One floor at a time, she gave City Hall its humanity
By MARY JO MELONE
Published June 29, 2003
A repairman recently told Hortensia Sotomayor that the elevator she runs has started and stopped nearly 2-million times over the near-century it has ferried people up and down the eight floors of Tampa's old City Hall.
It is a matter of pride in the building. People say, and I have no way of disproving it, that this is the last manually operated elevator in Tampa. If so, Sotomayor is the last full-time elevator operator.
Time for both is running out.
The elevator is about to be replaced. Sotomayor, if she doesn't retire, will have to find something else to do at City Hall.
The building, on the National Register of Historic Places, was constructed in 1915. That's 88 years. Sotomayor has operated it for 22 years - one-fourth of its storied existence.
There's nothing much grand here. Step inside the elevator and the universe is dark and cramped. You have no plexiglass-covered view of the world to peer through, as in a modern elevator. There's no graffiti to decipher.
Sotomayor works from a metal stool in the back of the car, where she sits once she has pulled the gate shut and thrown back the arm on the side that sends the elevator up or down. She talks in a mix of mostly Spanish but some English to her riders. She reads the newspaper. She makes her own world.
Her day starts early. The first person she sees most days is city attorney Fred Karl, who comes in about 7:30 a.m. and works on the eighth floor.
Karl is one of the reasons the elevator is being modernized. At 79, he suffers from Parkinson's disease and diabetes, and he wears a pacemaker. The old elevator breaks down often and there's already been one occasion when he had to walk all the way to the top - not an occasion he wants to repeat. He ha also had to walk down, a task that he describes as just as difficult, when the elevator shuts down at 5:30 p.m.
Karl compares the elevator to a whistle in a factory, in the days when people worked in factories, and whistles blew to get them to work and blew to discharge them. People all but have to set their clocks to the elevator and just pray that it won't conk out, Karl said.

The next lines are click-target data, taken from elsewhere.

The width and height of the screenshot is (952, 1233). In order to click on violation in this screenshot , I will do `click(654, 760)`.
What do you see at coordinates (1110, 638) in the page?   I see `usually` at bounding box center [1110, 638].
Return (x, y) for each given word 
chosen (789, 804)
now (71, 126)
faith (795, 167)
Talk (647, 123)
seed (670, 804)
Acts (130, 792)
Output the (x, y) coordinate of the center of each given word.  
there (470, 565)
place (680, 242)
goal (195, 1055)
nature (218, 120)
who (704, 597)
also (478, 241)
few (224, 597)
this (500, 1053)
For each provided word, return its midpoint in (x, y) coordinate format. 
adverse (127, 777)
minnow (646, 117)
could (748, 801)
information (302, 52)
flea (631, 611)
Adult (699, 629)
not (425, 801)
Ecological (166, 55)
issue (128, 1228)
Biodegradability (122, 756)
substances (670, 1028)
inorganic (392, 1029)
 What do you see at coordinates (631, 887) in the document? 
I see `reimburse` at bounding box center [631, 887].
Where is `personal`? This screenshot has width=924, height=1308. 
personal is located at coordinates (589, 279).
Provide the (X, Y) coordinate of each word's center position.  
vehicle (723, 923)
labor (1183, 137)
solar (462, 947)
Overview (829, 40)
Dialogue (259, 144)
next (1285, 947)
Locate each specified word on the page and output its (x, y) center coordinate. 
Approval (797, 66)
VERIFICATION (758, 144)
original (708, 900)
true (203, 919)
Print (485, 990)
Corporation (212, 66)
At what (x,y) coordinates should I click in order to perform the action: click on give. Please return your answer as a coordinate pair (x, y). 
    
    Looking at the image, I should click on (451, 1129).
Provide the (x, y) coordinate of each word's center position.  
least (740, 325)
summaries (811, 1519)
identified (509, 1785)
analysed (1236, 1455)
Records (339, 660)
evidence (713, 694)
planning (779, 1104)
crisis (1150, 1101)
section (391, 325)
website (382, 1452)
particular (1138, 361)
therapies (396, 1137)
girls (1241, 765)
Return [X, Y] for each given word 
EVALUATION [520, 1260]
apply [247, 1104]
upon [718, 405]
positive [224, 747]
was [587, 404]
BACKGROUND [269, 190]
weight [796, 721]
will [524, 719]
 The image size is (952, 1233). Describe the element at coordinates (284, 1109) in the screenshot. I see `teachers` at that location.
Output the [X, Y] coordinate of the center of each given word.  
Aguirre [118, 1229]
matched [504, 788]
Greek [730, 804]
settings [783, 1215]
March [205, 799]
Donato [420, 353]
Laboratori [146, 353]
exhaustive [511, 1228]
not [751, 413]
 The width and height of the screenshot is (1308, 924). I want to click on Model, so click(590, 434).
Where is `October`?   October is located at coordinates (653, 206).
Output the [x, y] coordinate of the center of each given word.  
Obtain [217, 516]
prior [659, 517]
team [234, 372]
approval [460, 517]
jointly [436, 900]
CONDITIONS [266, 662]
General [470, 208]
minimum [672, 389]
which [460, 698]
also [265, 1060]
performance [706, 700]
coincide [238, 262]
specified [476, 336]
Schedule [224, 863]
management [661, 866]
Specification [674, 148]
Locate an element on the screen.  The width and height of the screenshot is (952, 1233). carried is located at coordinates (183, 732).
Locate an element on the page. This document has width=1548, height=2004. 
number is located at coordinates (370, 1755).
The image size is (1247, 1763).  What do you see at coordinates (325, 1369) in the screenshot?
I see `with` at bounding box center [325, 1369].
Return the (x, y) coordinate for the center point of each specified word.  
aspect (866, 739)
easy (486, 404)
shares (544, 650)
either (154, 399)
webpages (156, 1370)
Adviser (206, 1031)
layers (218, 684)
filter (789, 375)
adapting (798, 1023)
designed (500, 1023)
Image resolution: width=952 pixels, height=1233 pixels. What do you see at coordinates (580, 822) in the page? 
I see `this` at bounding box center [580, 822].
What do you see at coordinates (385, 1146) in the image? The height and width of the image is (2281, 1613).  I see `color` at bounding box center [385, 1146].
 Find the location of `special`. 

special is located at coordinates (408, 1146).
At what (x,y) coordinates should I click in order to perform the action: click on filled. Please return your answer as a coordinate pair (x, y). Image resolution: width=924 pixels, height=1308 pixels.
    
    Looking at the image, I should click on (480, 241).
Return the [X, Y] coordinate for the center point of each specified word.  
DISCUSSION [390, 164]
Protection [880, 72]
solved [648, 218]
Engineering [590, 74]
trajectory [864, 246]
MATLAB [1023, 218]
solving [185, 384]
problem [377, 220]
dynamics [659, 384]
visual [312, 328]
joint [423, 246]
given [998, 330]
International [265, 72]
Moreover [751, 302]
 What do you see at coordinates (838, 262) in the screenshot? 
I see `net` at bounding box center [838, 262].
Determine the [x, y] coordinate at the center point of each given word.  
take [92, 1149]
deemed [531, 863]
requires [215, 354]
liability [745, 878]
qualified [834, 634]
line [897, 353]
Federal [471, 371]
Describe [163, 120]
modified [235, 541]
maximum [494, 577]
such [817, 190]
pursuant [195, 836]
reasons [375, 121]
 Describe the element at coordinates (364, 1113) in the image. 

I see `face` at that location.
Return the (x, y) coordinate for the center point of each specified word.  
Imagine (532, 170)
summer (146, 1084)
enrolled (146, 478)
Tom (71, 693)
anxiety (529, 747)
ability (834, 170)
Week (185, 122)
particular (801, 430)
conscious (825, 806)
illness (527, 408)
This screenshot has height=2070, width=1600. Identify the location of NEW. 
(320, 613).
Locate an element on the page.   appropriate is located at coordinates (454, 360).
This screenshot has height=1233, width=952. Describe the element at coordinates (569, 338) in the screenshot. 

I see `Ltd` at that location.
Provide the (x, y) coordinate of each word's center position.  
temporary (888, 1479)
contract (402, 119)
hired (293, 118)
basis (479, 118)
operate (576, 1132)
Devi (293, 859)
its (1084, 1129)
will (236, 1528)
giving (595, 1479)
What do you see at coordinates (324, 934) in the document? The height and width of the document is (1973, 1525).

Tampa City Hall was restored some years ago and the elevator was left with all its charming detail. Thursday, City Council approved the money to modernize the elevator. The plan is to keep the parts that gave the charming look - the gate and the crank arm - but disengage and replace them with modern elevator operation devices. Still, the essential look of the elevator would be maintained.
Sotomayor would get to hang around, too. Even though she is 70, even though she knows no other work in government other than working the elevator, Karl said city officials would find her another job in government that suited her if she wanted it.
She is, after all, part of City Hall's history - in more ways than one.
Up above where the elevator makes its last stop, at Fred Karl's office, sits the City Hall clock. For years the clock has carried a name.
The clock is called Hortense, a matter of pride for Hortensia Sotomayor. The world isn't brimming with Hortenses.
The clock honored Hortense Oppenheimer Ford, who raised $1,200 toward its purchase when City Hall was built. The clock still gongs reliably each hour and reverberates across downtown.
Every time the clock strikes, Hortensia Sotomayor is reminded of the tie she has that takes her back nearly 100 years in Tampa history.
She jokes that even though her job may be lowly, she has great worth.
The city has put out a request for contracts to bid on replacing the elevator. The city expects to spend $150,000. That's what it will cost to replace the work of one woman, always cheerful, going up and down, down and up, answering questions, giving directions, stopping at every floor or only one, doing her part to make the city run.